Musical Marmite to both their fierce critics and intensely devoted fans, Manic Street Preachers have been mixing punk, metal, literary allusion and passionate political rhetoric for more than 20 years. Postcards From A Young Man (Sony Music), their milestone 10th album, finds the Welsh trio musing on familiar themes including death, consumerism, internet alienation, disenchantment with New Labour and the decline of British industry. So far, so Manics. But it is also the band’s most accessible and energised work for years, reclaiming some of the rousing populist clamour of their 1996 best-seller Everything Must Go.
X (Mascot) will delight long-term Spock’s Beard devotees and provide a catch-all cribsheet to those discovering prog rock for the first time. Like one of those shows when all of Shakespeare’s plays are condensed into an hour, so every tic and trope of an entire musical style is here. But Spock’s Beard’s skill comes in the way that they have managed to avoid pure pastiche. The songs sound like their own, even if the constituent parts are not.
So to the brand new release from Heart: Red Velvet Car (Eagle). All the elements you’ve come to expect from the Seattle band over their three-and-a-half decade career are represented here, from the pop-tinged Hey You to the moody title track via the claustrophobic Death Valley to delicate album closer Sand (a re-recording of a fan favourite from the Wilson sisters’ Lovemongers side project). Those expecting power balladry in the vein of Alone and These Dreams should look elsewhere, but for those who always knew the heart of Heart was rootsy instrumentation coupled with belt-you-about-the-head riffs topped with one of the finest voices in rock should drive this crimson automobile off the forecourt immediately.

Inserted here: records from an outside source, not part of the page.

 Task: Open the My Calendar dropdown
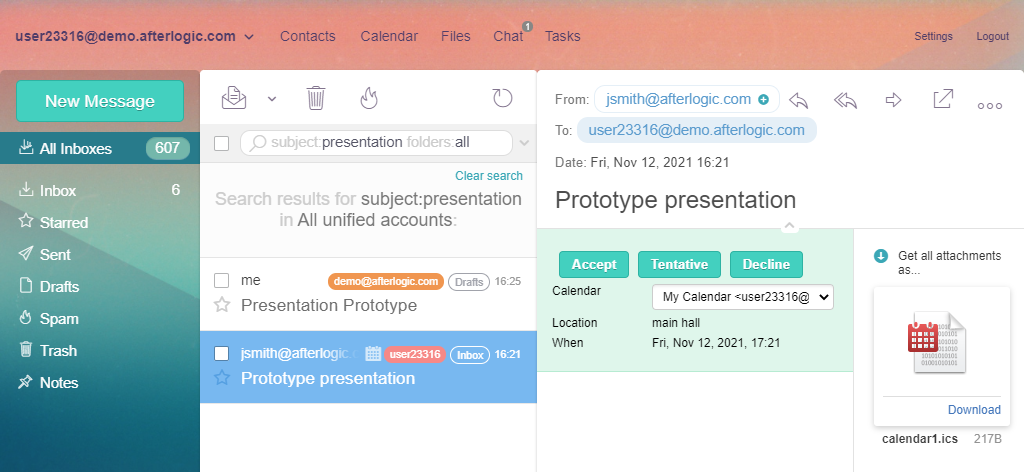(x=742, y=297)
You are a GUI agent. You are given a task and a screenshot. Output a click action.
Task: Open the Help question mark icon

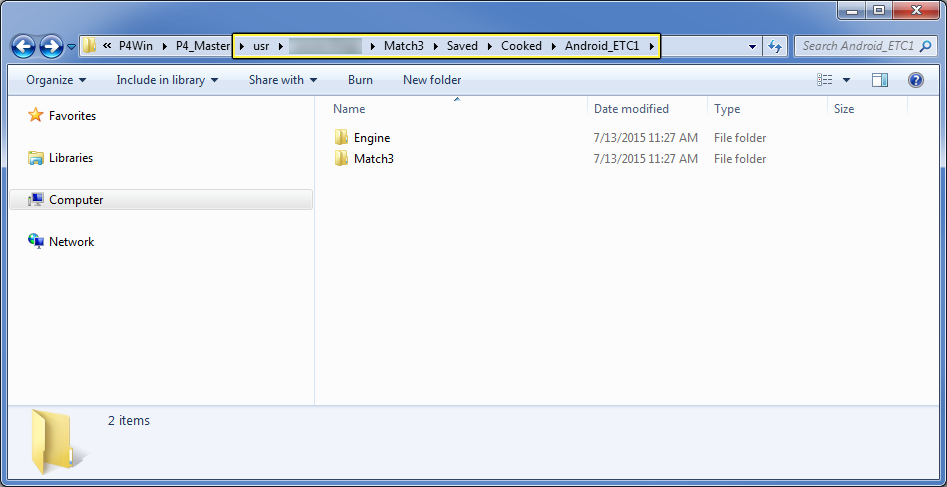click(916, 80)
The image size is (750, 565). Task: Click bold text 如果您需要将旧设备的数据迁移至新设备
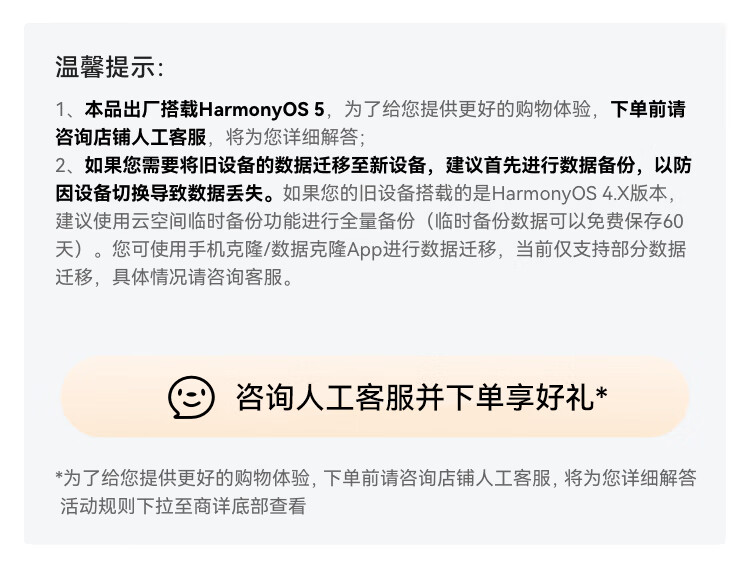click(x=255, y=166)
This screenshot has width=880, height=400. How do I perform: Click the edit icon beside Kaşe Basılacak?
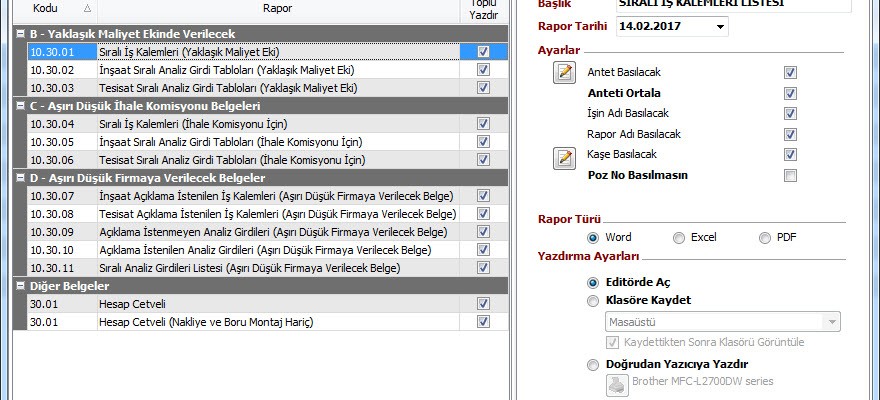click(565, 156)
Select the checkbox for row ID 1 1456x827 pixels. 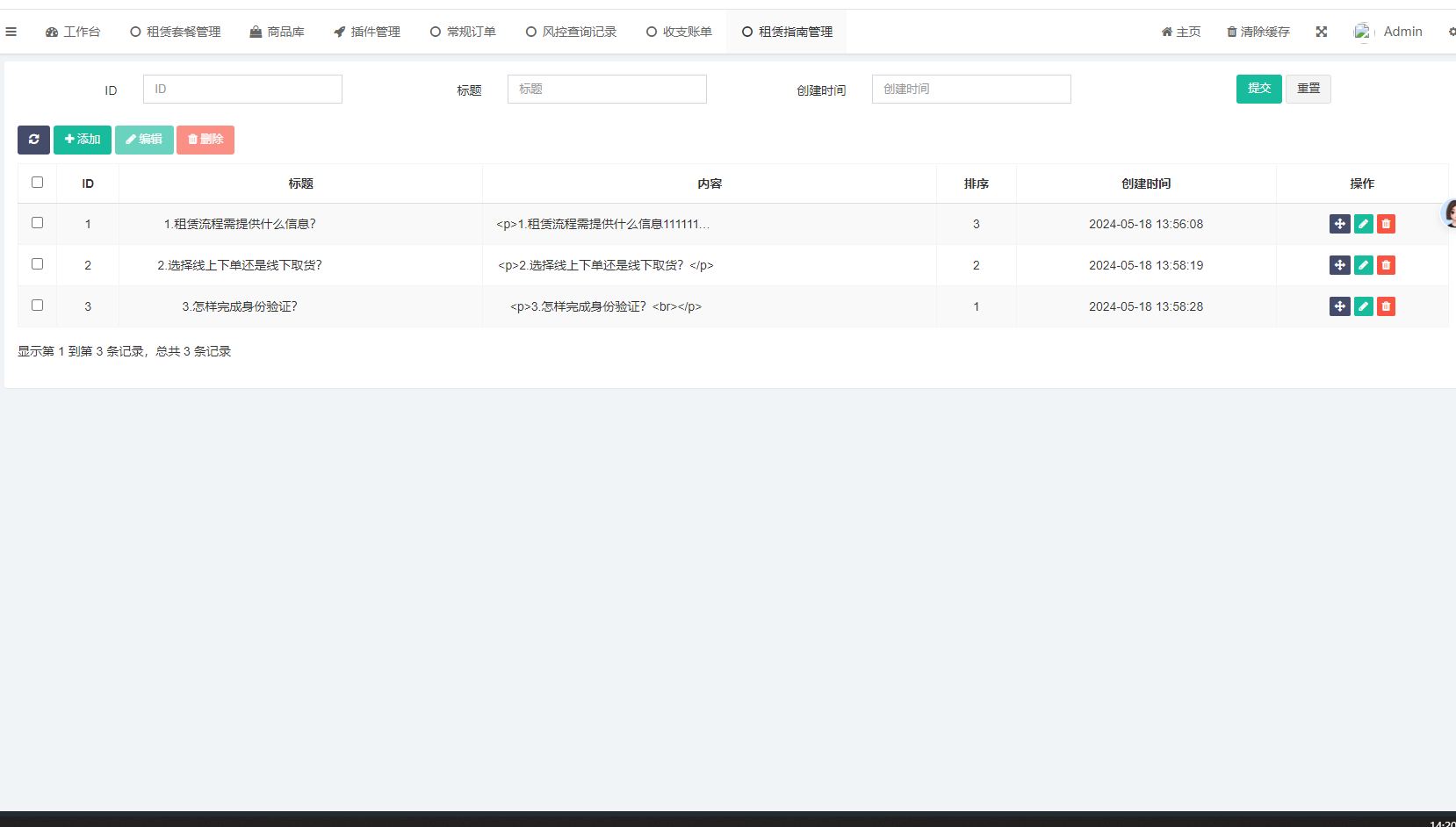coord(37,223)
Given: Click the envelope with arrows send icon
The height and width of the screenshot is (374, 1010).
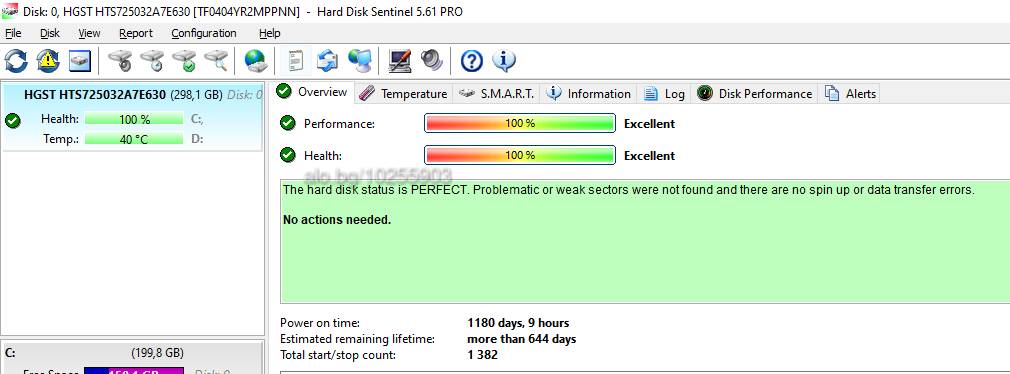Looking at the screenshot, I should tap(327, 61).
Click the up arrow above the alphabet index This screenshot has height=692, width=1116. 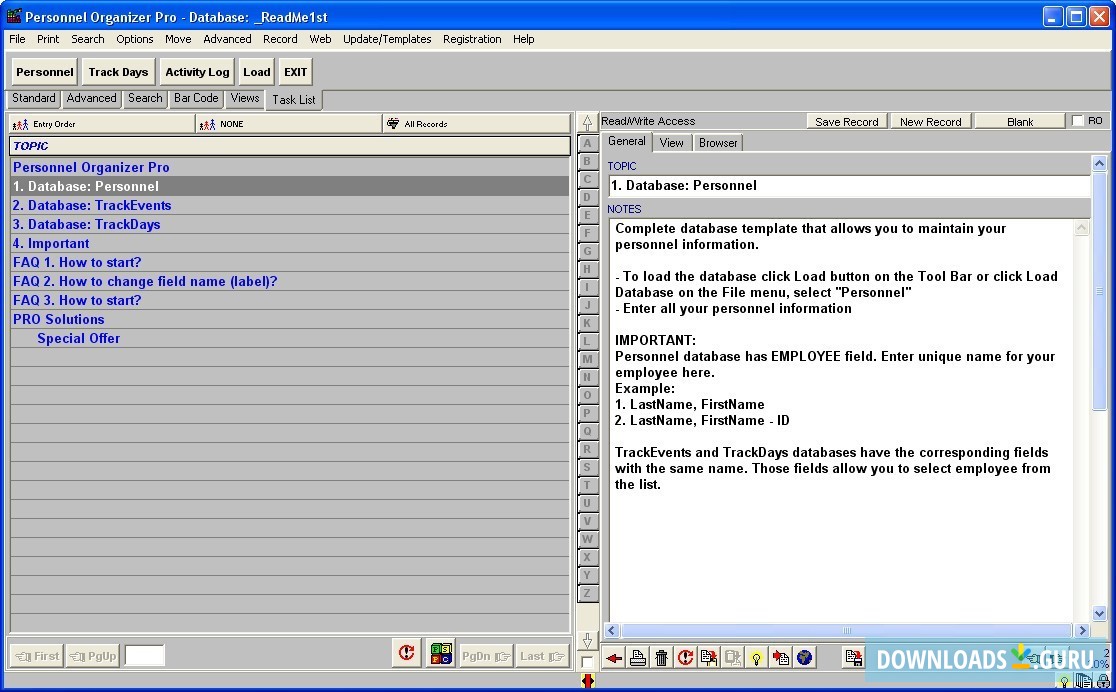pos(587,123)
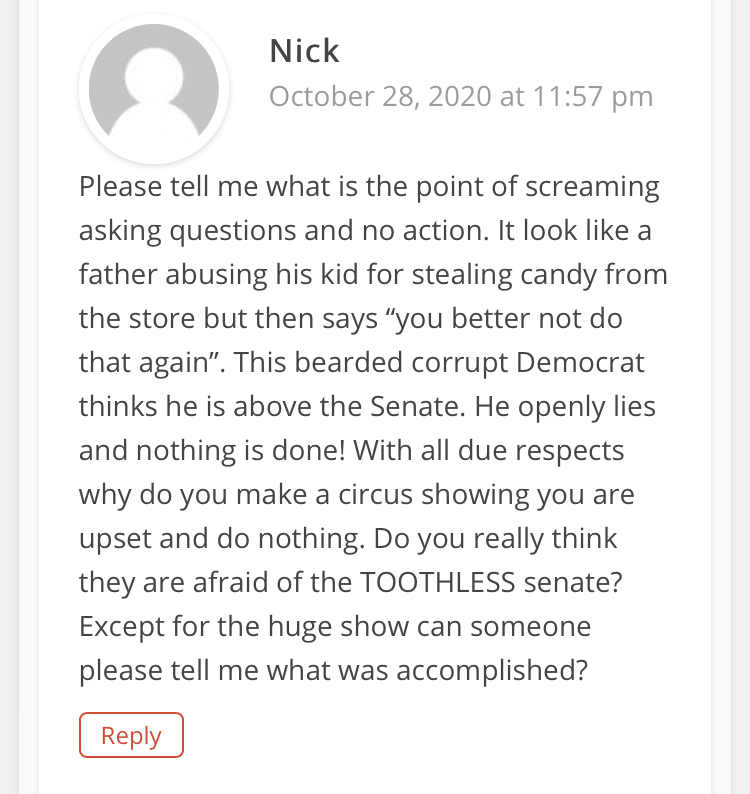Click the first word Senate in the comment
The image size is (750, 794).
pyautogui.click(x=442, y=406)
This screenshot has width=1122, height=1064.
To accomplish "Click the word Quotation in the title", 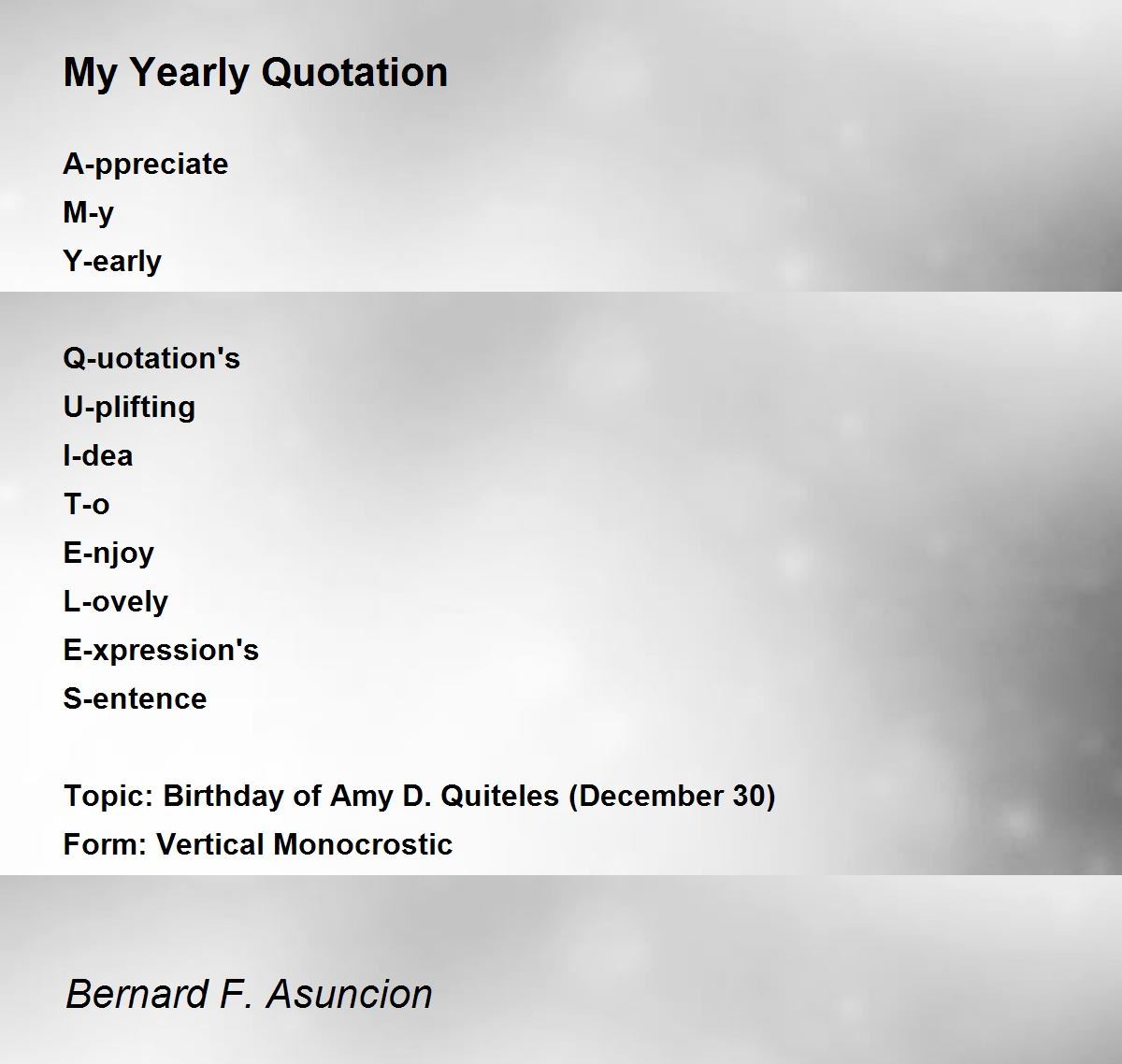I will click(354, 73).
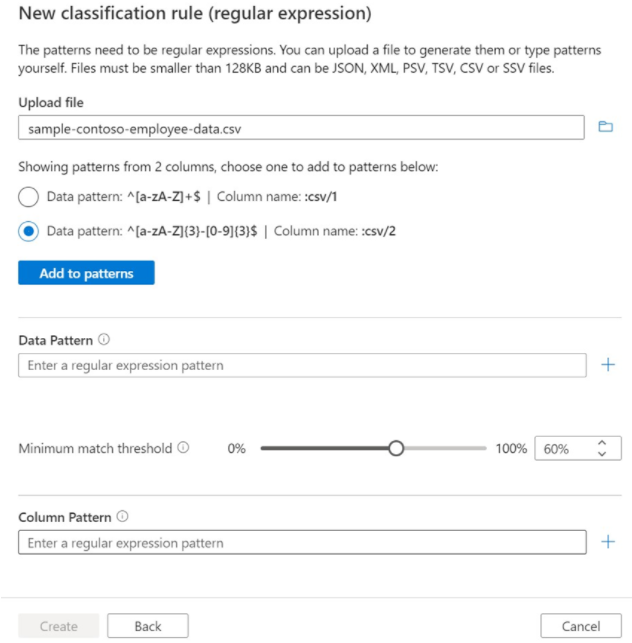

Three years in the making, Tinyfish’s The Big Red Spark (Festival Music) is a concept-album tour de force. Based on a dream vocalist/guitarist Simon Godfrey once had, TBRS tells the tale of a mysterious machine created from the thoughts of mankind. It could be an euphemism for the Internet; it could be something else entirely. All we know for sure is that it’s ‘an engine of metal that moves like water’. Weird, or what?! All the familiar Tinyfish traits are here, but amped to the max. Jim Sanders’ guitar sounds gigantic; the recurring themes reverberate with chilling precision; the spoken-word parts sound like they’ve been lifted from the script of Blade Runner. Or Brazil. Or Metropolis… even though it was a silent movie. See? That’s the twisted effect Tinyfish have on you.
Journey’s second and third albums have just been reissued via the BGO label. Following the flop of their experimental, self-titled debut in 1975, Look Into The Future arrived a year later. Stripped to a quartet following the departure of guitarist/vocalist George Tickner, a more straightforward musical approach helped the album scrape into the US chart at No.100. Anyway, which somehow manages to be both slinky and brooding, hints at the slick machine Journey would become, while She Makes Me (Feel Alright) is a chunky showcase for guitarist Neal Schon. Next (1977) is a similarly mixed bag. The hyper-tearful ballad I Would Find You (with Schon on vocals) is the highlight, with the supercharged Hustler following close behind. But, again, this is the sound of a band finding its feet.What Journey lacked was a proper frontman. After Robert Fleischman’s brief tenure, they struck gold with Steve Perry on 1978’s Infinity. Suddenly, the stratosphere beckoned…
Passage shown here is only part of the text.